[start]

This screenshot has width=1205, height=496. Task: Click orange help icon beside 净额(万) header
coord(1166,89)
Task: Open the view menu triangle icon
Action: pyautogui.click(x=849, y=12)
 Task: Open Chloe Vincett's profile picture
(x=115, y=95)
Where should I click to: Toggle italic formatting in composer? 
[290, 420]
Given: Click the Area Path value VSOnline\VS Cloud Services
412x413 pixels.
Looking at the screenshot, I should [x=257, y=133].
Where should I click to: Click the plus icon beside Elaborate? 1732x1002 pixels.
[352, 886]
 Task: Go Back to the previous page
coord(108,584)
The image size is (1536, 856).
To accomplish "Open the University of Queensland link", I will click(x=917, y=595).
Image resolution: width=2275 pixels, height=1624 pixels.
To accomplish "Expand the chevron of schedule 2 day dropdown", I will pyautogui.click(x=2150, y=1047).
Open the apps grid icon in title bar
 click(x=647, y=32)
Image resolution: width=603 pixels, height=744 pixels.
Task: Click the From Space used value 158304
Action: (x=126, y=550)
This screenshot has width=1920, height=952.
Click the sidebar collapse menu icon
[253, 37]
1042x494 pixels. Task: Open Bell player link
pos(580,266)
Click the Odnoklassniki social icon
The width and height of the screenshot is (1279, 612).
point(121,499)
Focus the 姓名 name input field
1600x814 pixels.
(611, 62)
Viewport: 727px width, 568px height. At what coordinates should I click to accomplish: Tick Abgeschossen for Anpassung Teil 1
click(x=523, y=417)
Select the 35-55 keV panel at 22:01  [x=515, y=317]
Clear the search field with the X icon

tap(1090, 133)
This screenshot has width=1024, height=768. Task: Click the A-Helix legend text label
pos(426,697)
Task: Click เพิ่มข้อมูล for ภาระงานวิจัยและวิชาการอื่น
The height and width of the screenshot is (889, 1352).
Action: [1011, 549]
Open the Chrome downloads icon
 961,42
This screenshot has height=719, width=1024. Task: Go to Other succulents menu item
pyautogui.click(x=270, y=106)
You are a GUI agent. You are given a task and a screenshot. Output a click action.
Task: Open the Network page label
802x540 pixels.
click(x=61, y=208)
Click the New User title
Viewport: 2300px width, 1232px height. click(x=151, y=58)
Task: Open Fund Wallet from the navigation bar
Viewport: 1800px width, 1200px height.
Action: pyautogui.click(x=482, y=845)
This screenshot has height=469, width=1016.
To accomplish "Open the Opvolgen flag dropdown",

[end]

- Problem description
Copy every record above word for word, keeping each line and its order unchanged.

- Solution
This screenshot has width=1205, height=496. Task: Click orange help icon beside 净额(万) header
coord(1166,89)
Task: Open the view menu triangle icon
Action: pyautogui.click(x=849, y=12)
 Task: Open Chloe Vincett's profile picture
(x=115, y=95)
Where should I click to: Toggle italic formatting in composer? 
[290, 420]
Given: Click the Area Path value VSOnline\VS Cloud Services
412x413 pixels.
Looking at the screenshot, I should [x=257, y=133].
Where should I click to: Click the plus icon beside Elaborate? 1732x1002 pixels.
[352, 886]
 Task: Go Back to the previous page
coord(108,584)
The image size is (1536, 856).
To accomplish "Open the University of Queensland link", I will click(x=917, y=595).
Image resolution: width=2275 pixels, height=1624 pixels.
To accomplish "Expand the chevron of schedule 2 day dropdown", I will pyautogui.click(x=2150, y=1047).
Open the apps grid icon in title bar
 click(x=647, y=32)
Image resolution: width=603 pixels, height=744 pixels.
Task: Click the From Space used value 158304
Action: (x=126, y=550)
This screenshot has width=1920, height=952.
Click the sidebar collapse menu icon
[253, 37]
1042x494 pixels. Task: Open Bell player link
pos(580,266)
Click the Odnoklassniki social icon
The width and height of the screenshot is (1279, 612).
point(121,499)
Focus the 姓名 name input field
1600x814 pixels.
(611, 62)
Viewport: 727px width, 568px height. At what coordinates should I click to accomplish: Tick Abgeschossen for Anpassung Teil 1
click(x=523, y=417)
Select the 35-55 keV panel at 22:01  [x=515, y=317]
Clear the search field with the X icon

tap(1090, 133)
This screenshot has width=1024, height=768. Task: Click the A-Helix legend text label
pos(426,697)
Task: Click เพิ่มข้อมูล for ภาระงานวิจัยและวิชาการอื่น
The height and width of the screenshot is (889, 1352).
Action: [1011, 549]
Open the Chrome downloads icon
 961,42
This screenshot has height=719, width=1024. Task: Go to Other succulents menu item
pyautogui.click(x=270, y=106)
You are a GUI agent. You are given a task and a screenshot. Output a click action.
Task: Open the Network page label
802x540 pixels.
click(x=61, y=208)
Click the New User title
Viewport: 2300px width, 1232px height. click(x=151, y=58)
Task: Open Fund Wallet from the navigation bar
Viewport: 1800px width, 1200px height.
Action: pyautogui.click(x=482, y=845)
This screenshot has height=469, width=1016.
To accomplish "Open the Opvolgen flag dropdown",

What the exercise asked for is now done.